Blatner describes a flexitarian “as someone who wakes up each morning with every intention of being a vegetarian, but who may encounter a situation that causes him or her to eat meat.” Going off the wagon is grandfathered in, so you don’t have to feel like being a vegetarian is an all or nothing prospect—it’s more like a suggested baseline.

Why now?

There are number of reasons why flexitarianism is steadily crossing over into the mainstream. Four different factors are creating a Zeitgeist less favorable to meat: Rising meat prices combined with struggling economy, a growing awareness of the environmental impacts of eating meat, animal welfare issues becoming more prominent, and concerns regarding about the health impacts of eating meat.

Plus, flexitarianism appeals to millennials, who love the combo of personal choice funneling into a larger purpose. A study published last year predicted that a flexitarian diet could reduce global mortality by up to 10 percent and food-related greenhouse gas emissions by up to 70 percent. Another recent study suggests those who consume a mainly plant-based diet weigh 15 percent less than those more willing to indulge their carnivorous cravings.

It doesn’t take much to feel the impacts of eschewing meat, be it a meatless day, such as meatless Monday, or a daily meatless meal. A 2013 study by the Johns Hopkins Bloomberg School of Public Health presents a compelling case for the flexitarian approach: The study found that eating a full day of vegetarian meals just once a week could reduce the average intake of saturated fat by up to 15 percent, reducing the risk of heart attacks, strokes and cancer.

Better meat alternatives

In general, meat is having to face a popularity slump. In the last decade, annual meat consumption per person has fallen 15 percent, coinciding with a doubling of the number of new vegetarian products on the market in the past five years. The flexitarian trend offers an especially savvy opportunity for high-quality meat alternatives. According to Euromonitor International, a research firm, sales of meat substitutes are up to more than $1 billion in the United States this year from about $850 million in 2012.

As receptivity to vegetarian products increases, so do expectations. In general, there is more willingness to consume meat alternatives—but they need to taste good. We are not talking your average Gardenburger here. Consumers want the gustatory illusion of beef, minus the actual beef.

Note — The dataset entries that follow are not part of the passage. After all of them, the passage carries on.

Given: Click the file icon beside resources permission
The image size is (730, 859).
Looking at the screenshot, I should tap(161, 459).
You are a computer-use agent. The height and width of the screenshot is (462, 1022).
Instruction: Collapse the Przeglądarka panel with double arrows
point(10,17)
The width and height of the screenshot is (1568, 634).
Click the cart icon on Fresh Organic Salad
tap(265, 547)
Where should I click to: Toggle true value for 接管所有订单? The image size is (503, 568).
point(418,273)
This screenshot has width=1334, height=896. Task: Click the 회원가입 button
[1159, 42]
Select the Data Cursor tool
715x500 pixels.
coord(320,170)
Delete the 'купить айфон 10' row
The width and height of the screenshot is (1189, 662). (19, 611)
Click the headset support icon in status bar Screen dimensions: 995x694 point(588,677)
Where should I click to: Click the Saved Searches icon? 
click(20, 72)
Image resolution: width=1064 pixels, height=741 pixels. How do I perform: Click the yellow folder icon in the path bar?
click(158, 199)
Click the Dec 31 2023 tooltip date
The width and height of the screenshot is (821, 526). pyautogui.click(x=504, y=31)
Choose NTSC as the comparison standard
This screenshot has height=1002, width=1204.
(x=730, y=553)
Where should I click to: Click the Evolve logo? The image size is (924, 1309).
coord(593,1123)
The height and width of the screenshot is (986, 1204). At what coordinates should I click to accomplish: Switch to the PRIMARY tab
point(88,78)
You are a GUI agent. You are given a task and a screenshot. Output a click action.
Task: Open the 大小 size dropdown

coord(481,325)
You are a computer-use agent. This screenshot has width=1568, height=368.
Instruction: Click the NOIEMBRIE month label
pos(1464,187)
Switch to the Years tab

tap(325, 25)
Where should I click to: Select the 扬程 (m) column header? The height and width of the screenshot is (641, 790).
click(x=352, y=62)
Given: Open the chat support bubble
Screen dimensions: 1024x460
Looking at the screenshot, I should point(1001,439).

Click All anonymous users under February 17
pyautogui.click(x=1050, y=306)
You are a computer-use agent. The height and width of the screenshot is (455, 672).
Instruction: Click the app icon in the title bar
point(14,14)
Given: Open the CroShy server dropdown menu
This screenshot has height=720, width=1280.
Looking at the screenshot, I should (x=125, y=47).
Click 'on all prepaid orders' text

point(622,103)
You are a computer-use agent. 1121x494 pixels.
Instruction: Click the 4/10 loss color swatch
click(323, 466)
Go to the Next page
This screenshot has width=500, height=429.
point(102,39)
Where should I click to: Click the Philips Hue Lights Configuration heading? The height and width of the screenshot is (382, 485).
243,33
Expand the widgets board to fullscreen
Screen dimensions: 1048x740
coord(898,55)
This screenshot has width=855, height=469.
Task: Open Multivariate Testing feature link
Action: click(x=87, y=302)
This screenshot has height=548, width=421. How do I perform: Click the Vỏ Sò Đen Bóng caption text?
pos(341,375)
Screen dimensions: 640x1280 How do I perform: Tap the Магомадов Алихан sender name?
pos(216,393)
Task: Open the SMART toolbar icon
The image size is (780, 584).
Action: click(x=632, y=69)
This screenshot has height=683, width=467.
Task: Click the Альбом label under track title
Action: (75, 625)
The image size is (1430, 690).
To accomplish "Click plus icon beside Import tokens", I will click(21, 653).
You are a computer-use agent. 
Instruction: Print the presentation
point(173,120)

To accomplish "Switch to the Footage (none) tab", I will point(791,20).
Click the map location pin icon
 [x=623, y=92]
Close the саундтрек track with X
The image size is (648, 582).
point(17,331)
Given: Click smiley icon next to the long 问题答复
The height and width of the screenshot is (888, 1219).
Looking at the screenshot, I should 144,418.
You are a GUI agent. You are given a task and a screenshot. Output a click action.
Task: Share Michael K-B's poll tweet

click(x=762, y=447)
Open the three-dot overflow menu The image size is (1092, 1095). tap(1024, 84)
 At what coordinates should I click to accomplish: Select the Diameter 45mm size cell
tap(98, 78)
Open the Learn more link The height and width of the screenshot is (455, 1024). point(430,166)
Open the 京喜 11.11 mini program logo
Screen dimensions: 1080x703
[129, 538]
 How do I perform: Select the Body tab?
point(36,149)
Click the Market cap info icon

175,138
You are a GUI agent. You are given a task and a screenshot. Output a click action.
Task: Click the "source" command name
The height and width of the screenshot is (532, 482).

In response, meat substitutes have become radically more sophisticated. A recent article in the New York Times noted “the addition of heme, an iron-rich molecule contained in blood (which the company produces in bulk using fermented yeast), it is designed to look, smell, sizzle and taste like a beef burger.” New technological breakthroughs are driving the development of meat substitutes that closely mimic the taste or at least texture of meat products.

Getting started

Want to start but afraid of going whole hog? Here are some tips to make the leap:

Opt for micro portions

The easiest way to start consuming less meat is to taper off slowly. Continue eating your typical meals, but change up the portions by reducing the amount of meat and and increasing the grains, vegetables and fruit. Try cutting your meat portion in half.

Incorporate meatless meals

Blatner suggests ramping up gradually, by aiming to make roughly a third of your meals each week vegetarian. After you acclimatize, the next push would be to add a few more vegetarian meals. The final stage  would be eating at least two thirds of the week’s meals vegetarian, and seeing if you could make some days completely meat-free.

Eat meatless one day a week

Another way to ease out of daily meat consumption is to eat meatless once a week. You’ll be in good company: Meatless Monday, which launched in 2003, is now a global movement, embraced in over 40 countries, with a simple message of foregoing meat one day a week.